──────── EXERCISE INPUTS ────────
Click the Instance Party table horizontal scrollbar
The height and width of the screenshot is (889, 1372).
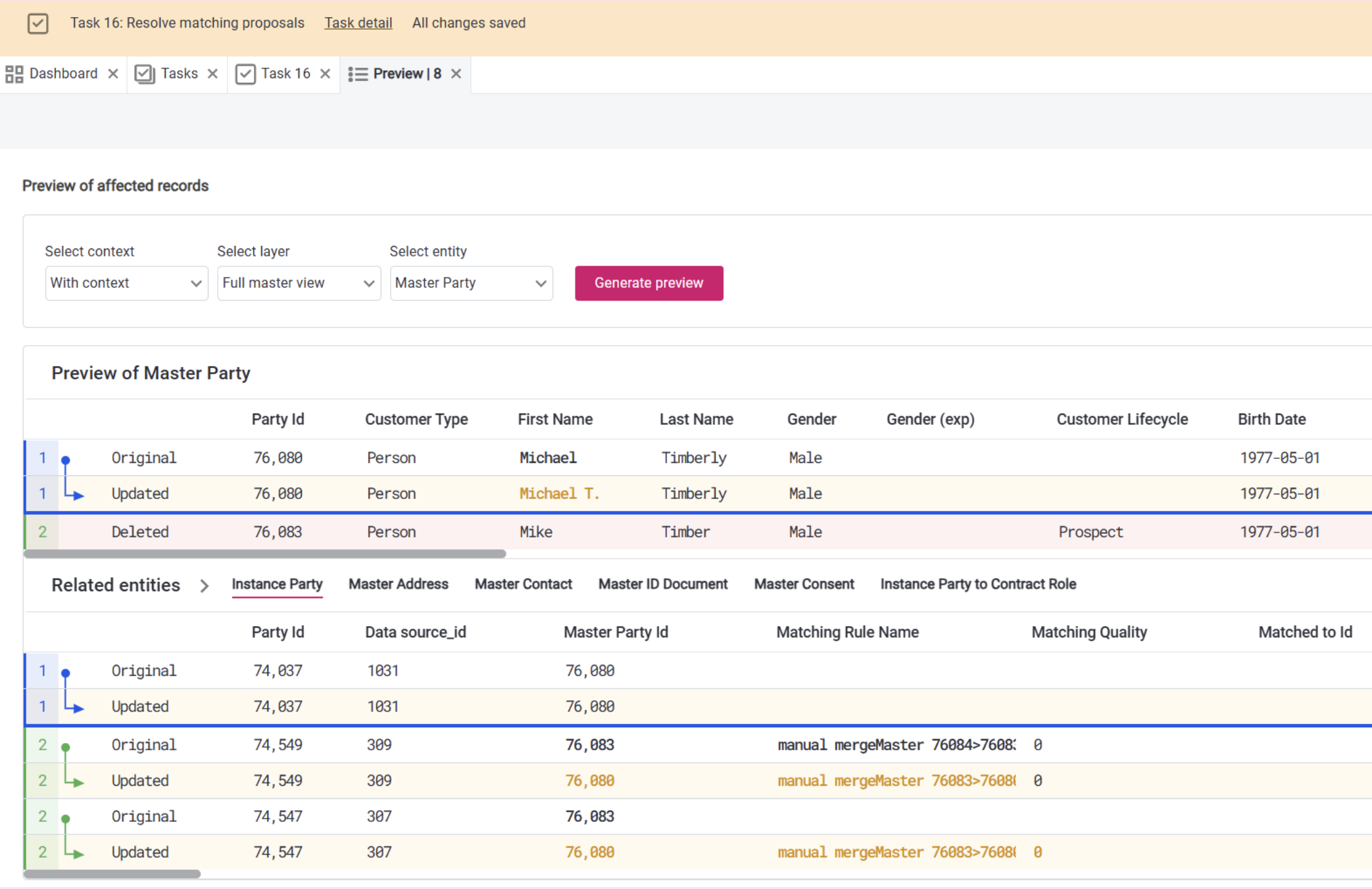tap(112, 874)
────────
──────── EXERCISE INPUTS ────────
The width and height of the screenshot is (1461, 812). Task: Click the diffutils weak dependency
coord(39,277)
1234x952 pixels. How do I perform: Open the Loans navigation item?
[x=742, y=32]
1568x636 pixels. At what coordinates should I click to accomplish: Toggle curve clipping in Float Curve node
────────
──────── EXERCISE INPUTS ────────
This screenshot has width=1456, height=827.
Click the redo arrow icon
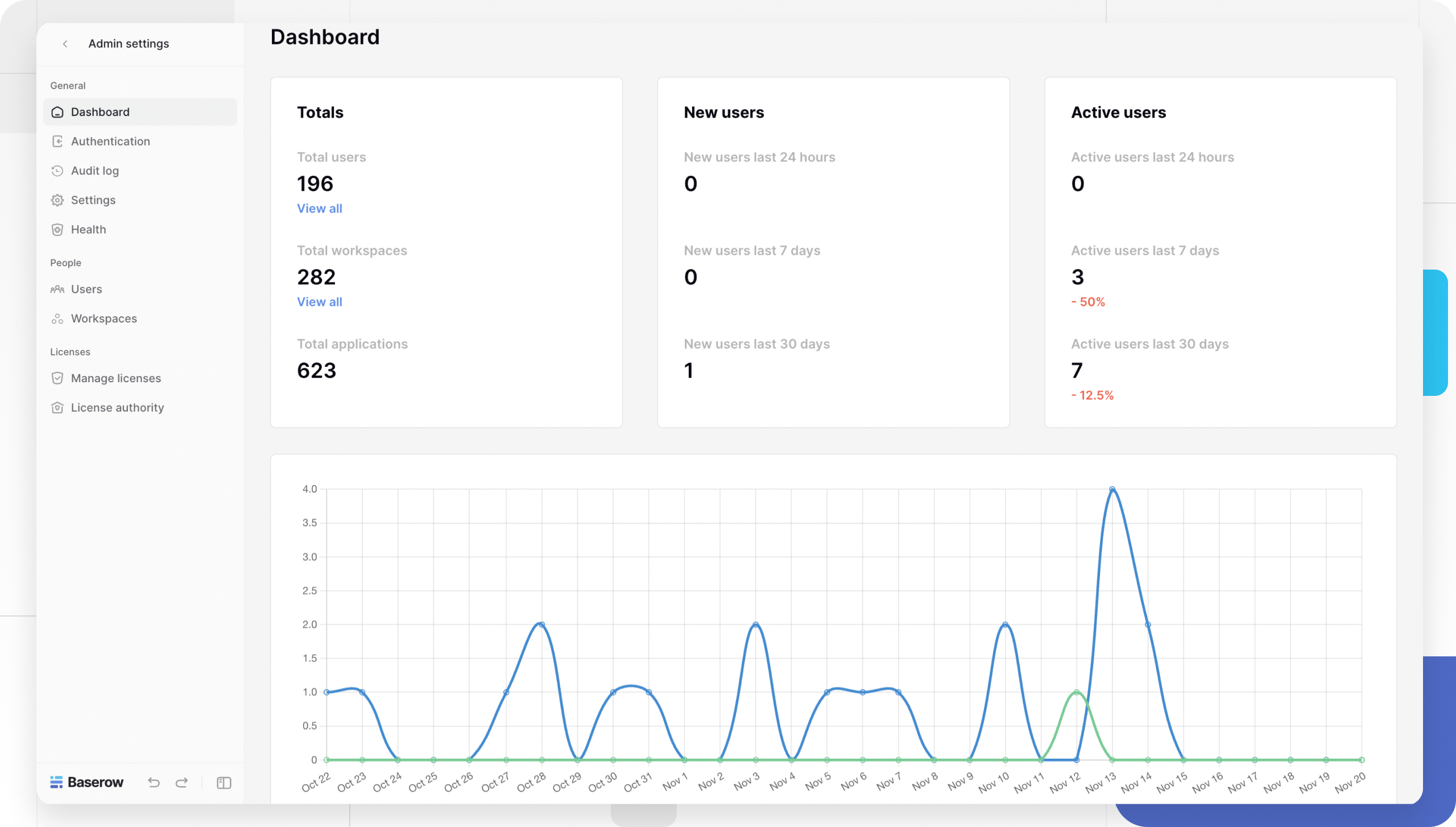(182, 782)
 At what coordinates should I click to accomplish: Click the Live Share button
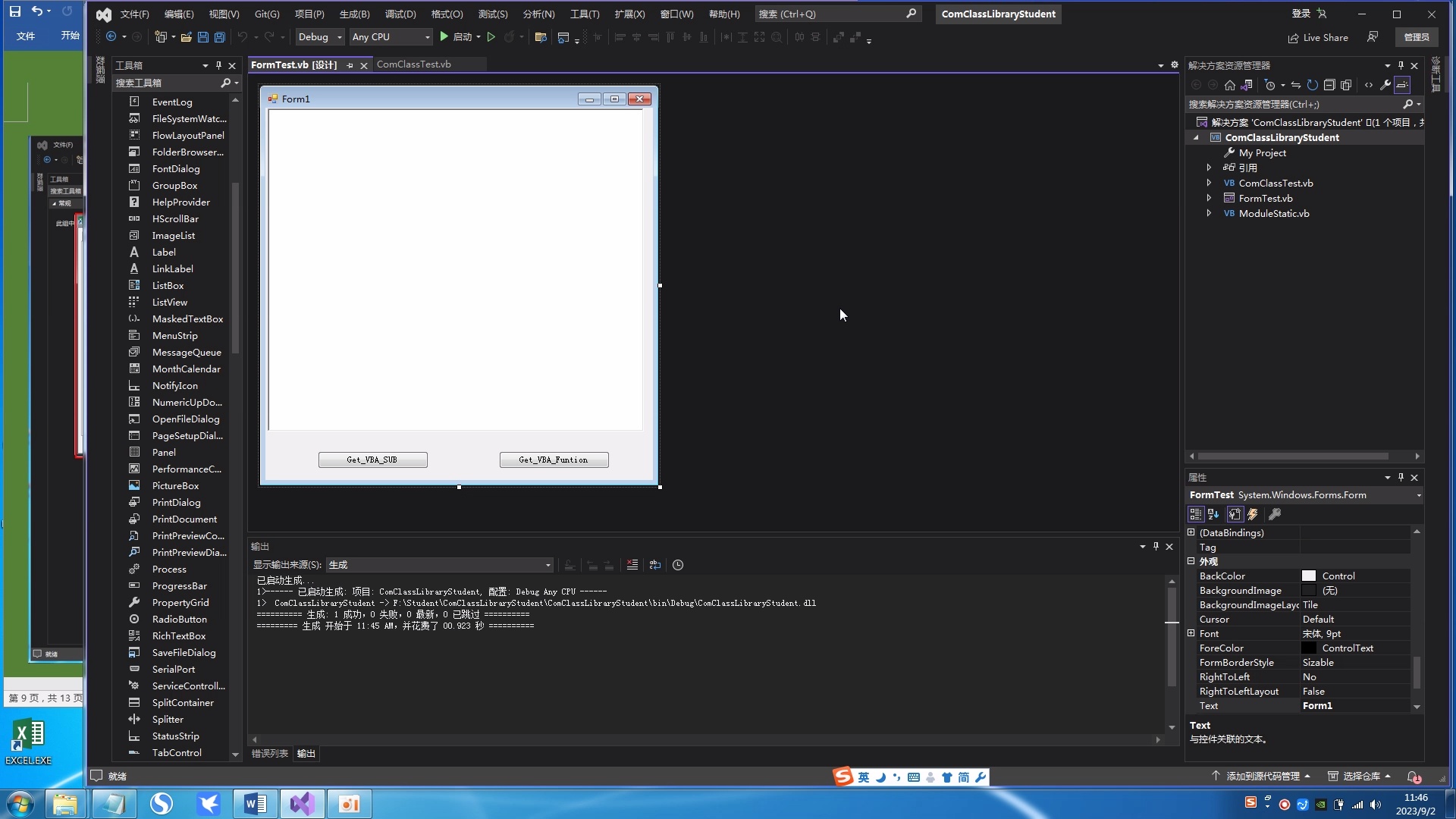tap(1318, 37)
────────
Please give again the lines above between the line holding "1234x952 pixels. How" and the line holding "1568x636 pixels. At", inclusive, exactly as they are and with nothing added.

EXERCISE OUTPUT:
1234x952 pixels. How do I perform: Open the Loans navigation item?
[x=742, y=32]
1568x636 pixels. At what coordinates should I click to accomplish: Toggle curve clipping in Float Curve node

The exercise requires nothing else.